▸ Description of the task
Below are the records; retype each one exactly.

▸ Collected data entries
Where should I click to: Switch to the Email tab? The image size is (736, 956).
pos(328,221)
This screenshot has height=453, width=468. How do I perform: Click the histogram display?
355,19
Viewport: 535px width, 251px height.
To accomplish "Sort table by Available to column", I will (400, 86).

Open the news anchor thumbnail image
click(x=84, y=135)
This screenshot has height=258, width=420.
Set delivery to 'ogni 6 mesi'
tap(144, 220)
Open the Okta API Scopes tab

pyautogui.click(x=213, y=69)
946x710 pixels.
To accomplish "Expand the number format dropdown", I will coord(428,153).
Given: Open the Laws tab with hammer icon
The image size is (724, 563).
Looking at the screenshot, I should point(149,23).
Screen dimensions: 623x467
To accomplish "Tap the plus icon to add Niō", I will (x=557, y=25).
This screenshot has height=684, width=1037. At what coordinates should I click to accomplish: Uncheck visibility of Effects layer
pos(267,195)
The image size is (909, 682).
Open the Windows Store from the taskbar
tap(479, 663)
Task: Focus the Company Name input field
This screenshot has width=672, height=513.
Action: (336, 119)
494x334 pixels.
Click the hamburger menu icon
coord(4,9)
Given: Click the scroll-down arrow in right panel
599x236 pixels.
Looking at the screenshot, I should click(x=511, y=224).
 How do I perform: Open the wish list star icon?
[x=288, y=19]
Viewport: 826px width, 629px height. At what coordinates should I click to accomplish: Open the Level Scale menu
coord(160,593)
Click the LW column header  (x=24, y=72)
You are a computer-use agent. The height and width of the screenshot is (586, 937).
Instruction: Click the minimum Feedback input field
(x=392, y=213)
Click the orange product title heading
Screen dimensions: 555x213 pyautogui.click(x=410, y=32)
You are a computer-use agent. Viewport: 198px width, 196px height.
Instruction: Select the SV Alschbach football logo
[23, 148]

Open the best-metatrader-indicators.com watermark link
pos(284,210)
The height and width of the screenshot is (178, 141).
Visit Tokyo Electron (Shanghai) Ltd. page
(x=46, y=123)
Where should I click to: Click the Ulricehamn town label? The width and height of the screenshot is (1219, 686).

▸ Result
Where should I click to: Switch to the Email tab? The image size is (736, 956).
pos(328,221)
This screenshot has height=453, width=468. How do I perform: Click the histogram display?
355,19
Viewport: 535px width, 251px height.
To accomplish "Sort table by Available to column", I will (400, 86).

Open the news anchor thumbnail image
click(x=84, y=135)
This screenshot has height=258, width=420.
Set delivery to 'ogni 6 mesi'
tap(144, 220)
Open the Okta API Scopes tab

pyautogui.click(x=213, y=69)
946x710 pixels.
To accomplish "Expand the number format dropdown", I will coord(428,153).
Given: Open the Laws tab with hammer icon
The image size is (724, 563).
Looking at the screenshot, I should point(149,23).
Screen dimensions: 623x467
To accomplish "Tap the plus icon to add Niō", I will (x=557, y=25).
This screenshot has height=684, width=1037. At what coordinates should I click to accomplish: Uncheck visibility of Effects layer
pos(267,195)
The image size is (909, 682).
Open the Windows Store from the taskbar
tap(479, 663)
Task: Focus the Company Name input field
This screenshot has width=672, height=513.
Action: (336, 119)
494x334 pixels.
Click the hamburger menu icon
coord(4,9)
Given: Click the scroll-down arrow in right panel
599x236 pixels.
Looking at the screenshot, I should click(x=511, y=224).
 How do I perform: Open the wish list star icon?
[x=288, y=19]
Viewport: 826px width, 629px height. At what coordinates should I click to accomplish: Open the Level Scale menu
coord(160,593)
Click the LW column header  (x=24, y=72)
You are a computer-use agent. The height and width of the screenshot is (586, 937).
Instruction: Click the minimum Feedback input field
(x=392, y=213)
Click the orange product title heading
Screen dimensions: 555x213 pyautogui.click(x=410, y=32)
You are a computer-use agent. Viewport: 198px width, 196px height.
Instruction: Select the SV Alschbach football logo
[23, 148]

Open the best-metatrader-indicators.com watermark link
pos(284,210)
The height and width of the screenshot is (178, 141).
Visit Tokyo Electron (Shanghai) Ltd. page
(x=46, y=123)
Where should I click to: Click the Ulricehamn town label? The width and height of the screenshot is (1219, 686).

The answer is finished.